Les Yazidis, amis des juifs et des chrétiens, pratiquent l'antique religion des Kurdes, un culte mazdéen qui s’est étendu durant des millénaires dans toute la Mésopotamie, jusqu’en Iran, et qui n’a cessé depuis la conquête islamique d’être persécuté, comme l’ont été les chrétiens du Moyen-Orient, sans parler des Arméniens.

Au milieu du mois d’août 2014, les islamistes ont débarqué dans la région de Shengal et se sont livré à une orgie sanguinaire, massacrant tous les hommes qu’ils trouvaient, violant des milliers de femmes de tous âges, les emmenant à Mossoul pour les vendre aux enchères. Pour les islamistes, une femme violée dix fois est automatiquement convertie. Le viol est une arme de la foi.

Vous vous rappelez certainement de ces jours, nous avons tous tremblé, et ce moment a été celui du réveil pour la communauté internationale. Dans quelques semaines, tout sera fini, l’État islamique sera écrasé en Syrie, et ses militants gagneront l’Europe par la Turquie, qui les a nourris de son lait.

Le vendredi 13 novembre 2015, le jour-même de la libération de Shengal, un massacre aveugle était perpétré à Paris par des gens qu’animent la même haine, un massacre ressemblant en tous points à celui qui a frappé la ville kurde syrienne de Kobanê cet été.

Shengal, Kobanê et Paris sont des villes sœurs. Mais Paris est la moins meurtrie, de loin.

Cette coïncidence doit nous inciter à tourner nos regards vers le Moyen-Orient. 

Que pensent nos amis les Kurdes de Syrie et de Shengal de ce qui vient de se passer à Paris ?

Ils ne sont pas étonnés. Ils ont vu pire.

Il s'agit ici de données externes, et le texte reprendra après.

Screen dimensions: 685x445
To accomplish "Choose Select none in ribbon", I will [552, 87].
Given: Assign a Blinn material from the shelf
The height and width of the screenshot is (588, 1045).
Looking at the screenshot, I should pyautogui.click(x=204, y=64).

Depuis des années, les attentats suicides fleurissent et depuis des siècles, c’est la même chose, la soumission, la répression impitoyable de l’existence kurde. Cependant, rien de ce qu’ils disent – avec l’absence d’exaltation qui est la leur mais la lucidité d’un vieux peuple dont l’esprit de résistance est singulier – ne peut être rapporté ici, sous peine de froisser nos âmes douillettes. Ceux d’entre nous qui ne comprennent pas de quoi il s’agit pourrons peut-être tirer les leçons d’un enseignement dispensé désormais gratuitement à la terrasse des cafés.

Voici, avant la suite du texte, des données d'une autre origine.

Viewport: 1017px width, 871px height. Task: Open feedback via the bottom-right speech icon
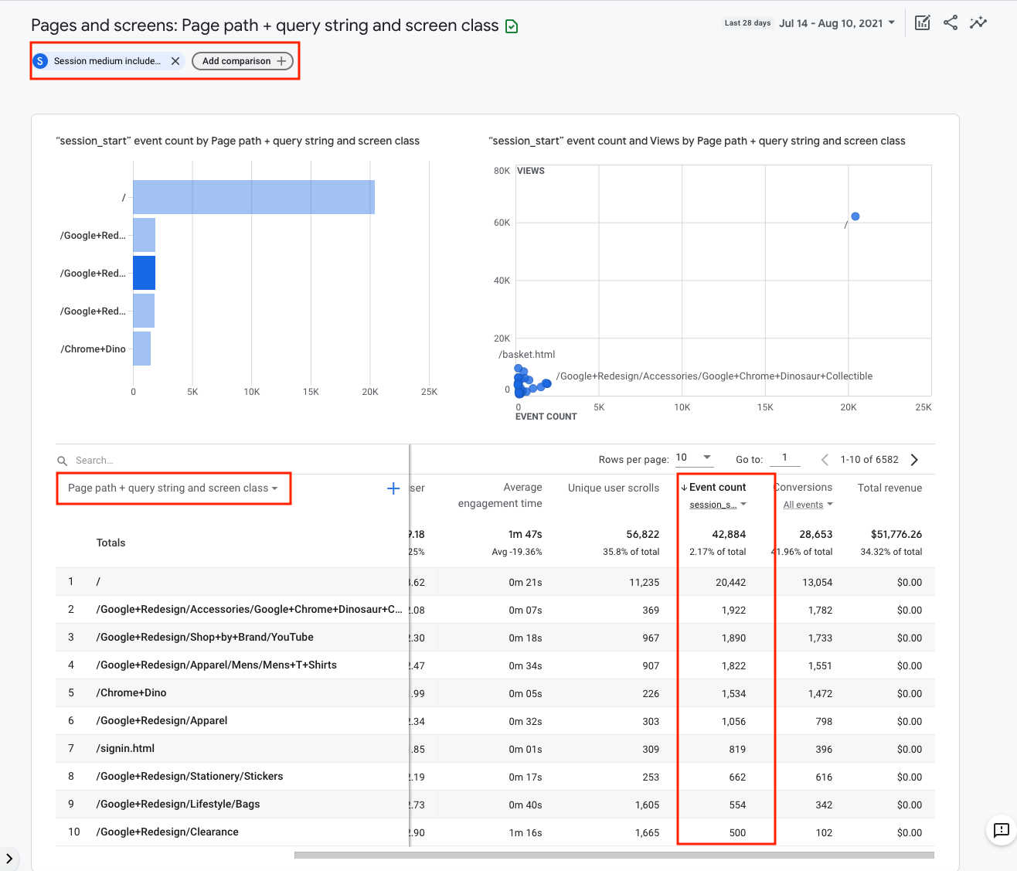point(1001,831)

Alors je dirai seulement ce que j’ai vu.

J’ai vu cette ville profanée, ces maisons saccagées, ces gens qui ont laissé derrière eux tout espoir et qui me montrent des photos de leurs sœurs et de leurs filles disparues.

Et au milieu de tout ce que j’ai vu, une scène restera à jamais gravée dans ma mémoire. Le samedi 14 novembre au soir, lendemain de la libération de Shengal, sous un ciel de cendre, dans la rue chaotique du marché de la vieille ville où pourrissaient déjà les chiens écrasés par les bombardements et quelques cadavres de militants islamiques, j’ai vu un homme seul montrer aux soldats qui passaient – les civils n’étant pas encore revenus dans la ville – un livre qu’il venait de sortir des flammes et dont on dit qu’il prône la paix et l’amour. Et à chacun tour à tour, avec une douce obligeance et en insistant poliment, cet homme disait en tournant les pages noircies que c’était à cause de ce livre que ceux qui venaient d’être chassés s’étaient livrés à la joie des massacres où il avait perdu les siens. Ce soir-là, il pouvait enfin le dire sans crainte.

Que pensent les Kurdes de Syrie et de Shengal de ce qui vient de se passer à Paris ? Et nous, que pensons-nous de notre liberté ?

   

Stéphane Breton, le 15 novembre 2015 à Shengal.